L’origine du Monde

Œuvres : L‘Origine du monde, par Gustave Courbet ; Aktionhose: Genitalpanik (1969-2001), de Valie Export ; ainsi que trois autres œuvres, par Louise Bourgeois, Rosemarie Trockel et Annette Messager. Enfin, une photographie de la performance de Deborah de Robertis, organisatrice de l’action, qui s’était battue pour être présente dans l’exposition, a été dégradée.
Date : le 6 mai 2024
Lieu : Centre Pompidou-Metz (exposition Lacan).
Action : Inscription au tube de peinture rouge de la formule Me Too sur quatre des œuvres, et vol d’une broderie d’Annette Messager.
Perpétratrices : au moins quatre femmes « parlant au nom de jeunes femmes artistes de tous domaines », menées par l’artiste franco-luxembourgeoise Deborah de Robertis, qui a dérobé la broderie d’Annette Messager. L’action a été baptisée On ne sépare pas la femme de l’artiste.

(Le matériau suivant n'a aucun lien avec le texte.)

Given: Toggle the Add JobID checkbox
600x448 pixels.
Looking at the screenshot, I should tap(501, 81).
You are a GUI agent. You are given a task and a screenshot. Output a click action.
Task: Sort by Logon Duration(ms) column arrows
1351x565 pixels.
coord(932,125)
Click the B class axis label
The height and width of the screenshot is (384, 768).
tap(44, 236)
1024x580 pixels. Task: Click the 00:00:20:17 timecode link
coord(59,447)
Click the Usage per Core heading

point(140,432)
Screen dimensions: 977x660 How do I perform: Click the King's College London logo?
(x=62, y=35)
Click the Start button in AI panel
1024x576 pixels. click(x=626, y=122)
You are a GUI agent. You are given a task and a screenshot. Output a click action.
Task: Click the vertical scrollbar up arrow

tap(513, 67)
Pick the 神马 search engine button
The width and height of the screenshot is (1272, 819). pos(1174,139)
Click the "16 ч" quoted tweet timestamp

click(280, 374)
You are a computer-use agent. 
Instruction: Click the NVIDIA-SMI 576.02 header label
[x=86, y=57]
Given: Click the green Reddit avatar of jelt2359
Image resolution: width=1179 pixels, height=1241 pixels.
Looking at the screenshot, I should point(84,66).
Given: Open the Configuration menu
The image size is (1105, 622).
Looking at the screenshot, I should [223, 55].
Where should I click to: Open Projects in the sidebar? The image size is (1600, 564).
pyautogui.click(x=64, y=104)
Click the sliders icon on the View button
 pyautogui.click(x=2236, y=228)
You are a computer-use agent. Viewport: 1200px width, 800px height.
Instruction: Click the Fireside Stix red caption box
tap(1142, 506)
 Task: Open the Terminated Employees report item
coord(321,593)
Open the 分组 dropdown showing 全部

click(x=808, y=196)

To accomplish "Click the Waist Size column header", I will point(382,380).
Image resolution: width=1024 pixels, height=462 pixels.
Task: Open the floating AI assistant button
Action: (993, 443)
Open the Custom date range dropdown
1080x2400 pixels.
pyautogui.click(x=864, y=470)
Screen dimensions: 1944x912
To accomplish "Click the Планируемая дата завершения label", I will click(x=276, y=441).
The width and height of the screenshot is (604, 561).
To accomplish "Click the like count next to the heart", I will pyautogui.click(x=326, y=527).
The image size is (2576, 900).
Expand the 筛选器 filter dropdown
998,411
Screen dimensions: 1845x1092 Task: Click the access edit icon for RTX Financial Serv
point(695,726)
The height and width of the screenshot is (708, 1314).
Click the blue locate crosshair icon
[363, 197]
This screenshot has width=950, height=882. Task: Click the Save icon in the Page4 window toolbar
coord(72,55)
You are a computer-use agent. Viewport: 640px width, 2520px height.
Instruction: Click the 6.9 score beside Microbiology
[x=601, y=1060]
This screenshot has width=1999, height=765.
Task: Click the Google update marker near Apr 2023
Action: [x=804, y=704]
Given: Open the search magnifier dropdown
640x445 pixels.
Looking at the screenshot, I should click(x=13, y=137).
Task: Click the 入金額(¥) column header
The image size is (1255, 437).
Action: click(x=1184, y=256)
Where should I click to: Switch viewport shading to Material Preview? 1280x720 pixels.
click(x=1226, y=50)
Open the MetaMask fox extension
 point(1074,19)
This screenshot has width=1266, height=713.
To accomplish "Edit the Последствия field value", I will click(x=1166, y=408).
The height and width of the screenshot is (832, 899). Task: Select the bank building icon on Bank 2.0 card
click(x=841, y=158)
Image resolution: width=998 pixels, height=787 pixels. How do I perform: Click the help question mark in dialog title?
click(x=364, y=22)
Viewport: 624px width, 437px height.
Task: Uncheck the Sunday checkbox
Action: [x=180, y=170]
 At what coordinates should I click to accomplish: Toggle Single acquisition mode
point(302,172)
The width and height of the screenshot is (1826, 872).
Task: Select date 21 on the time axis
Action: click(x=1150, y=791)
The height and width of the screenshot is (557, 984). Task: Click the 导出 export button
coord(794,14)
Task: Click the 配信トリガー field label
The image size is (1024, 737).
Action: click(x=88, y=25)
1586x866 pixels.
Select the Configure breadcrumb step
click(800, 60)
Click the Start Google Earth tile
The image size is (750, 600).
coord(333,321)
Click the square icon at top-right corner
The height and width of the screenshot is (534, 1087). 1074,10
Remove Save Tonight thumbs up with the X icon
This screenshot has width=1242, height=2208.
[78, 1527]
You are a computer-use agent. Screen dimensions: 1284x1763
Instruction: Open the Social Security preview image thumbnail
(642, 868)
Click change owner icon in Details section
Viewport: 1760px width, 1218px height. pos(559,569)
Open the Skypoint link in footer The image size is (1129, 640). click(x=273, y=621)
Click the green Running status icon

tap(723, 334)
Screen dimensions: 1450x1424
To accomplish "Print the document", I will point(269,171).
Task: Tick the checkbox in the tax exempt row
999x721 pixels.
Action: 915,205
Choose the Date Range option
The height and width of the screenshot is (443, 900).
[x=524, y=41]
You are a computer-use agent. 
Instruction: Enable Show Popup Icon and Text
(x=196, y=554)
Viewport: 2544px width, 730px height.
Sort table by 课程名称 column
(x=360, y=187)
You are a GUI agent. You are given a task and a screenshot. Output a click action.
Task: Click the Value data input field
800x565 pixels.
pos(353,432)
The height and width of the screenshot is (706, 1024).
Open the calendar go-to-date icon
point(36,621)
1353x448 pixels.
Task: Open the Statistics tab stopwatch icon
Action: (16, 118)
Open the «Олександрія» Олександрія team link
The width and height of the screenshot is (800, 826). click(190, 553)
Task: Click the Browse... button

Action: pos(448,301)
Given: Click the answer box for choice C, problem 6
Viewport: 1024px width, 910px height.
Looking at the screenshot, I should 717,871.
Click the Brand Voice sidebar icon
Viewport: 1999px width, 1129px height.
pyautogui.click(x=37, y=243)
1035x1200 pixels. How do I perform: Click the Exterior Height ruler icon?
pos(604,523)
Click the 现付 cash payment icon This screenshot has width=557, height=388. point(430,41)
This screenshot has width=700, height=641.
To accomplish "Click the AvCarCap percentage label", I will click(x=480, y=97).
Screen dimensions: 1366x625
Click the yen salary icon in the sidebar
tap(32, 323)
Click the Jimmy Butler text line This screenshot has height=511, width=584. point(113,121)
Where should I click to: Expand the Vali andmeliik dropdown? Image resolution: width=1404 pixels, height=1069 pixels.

Motivation : Activisme artistique et féministe. Dans un message précédant l’action, l’artiste avait expliqué vouloir s’en prendre au pouvoir sexuel dans le monde de l’art. Deborah de Robertis a par ailleurs publié une vidéo mettant en scène le commissaire d’exposition B. Marcadé, qui a visiblement été son amant, et publié un post de blog où elle s’adresse nommément à un certain nombre d’hommes qu’elle a fréquentés.
Précédents : De nombreux artistes, notamment des femmes, ont proposé des pastiches, détournements ou performances liées à ce tableau. C’est le cas d’Orlan avec L’Origine de la guerre (qui montre un entrejambe masculin, sexe en érection) ; de la version épilée de Clémentine Mélois ; et enfin de Deborah De Robertis, qui en 2014 s’était assise face au tableau, jambes écartées.
Citations : « Ce qui était permis autrefois, maintenant les jeunes gens n’en veulent plus (…) Deborah de Robertis est une grande artiste qui nous interroge, nous interpelle, nous dérange » (selon son avocate)
« Si l’un de vous avait voulu réellement, honnêtement, soutenir une artiste, alors pourquoi ne pas le faire sans abuser sexuellement de votre pouvoir ? » (Deborah de Robertis)
Suites : le tableau de Courbet était protégé par une vitre et n’a pas été endommagé. Le statut des autres œuvres n’est pas connu. Deux personnes ont été arrêtées et interrogées par la police.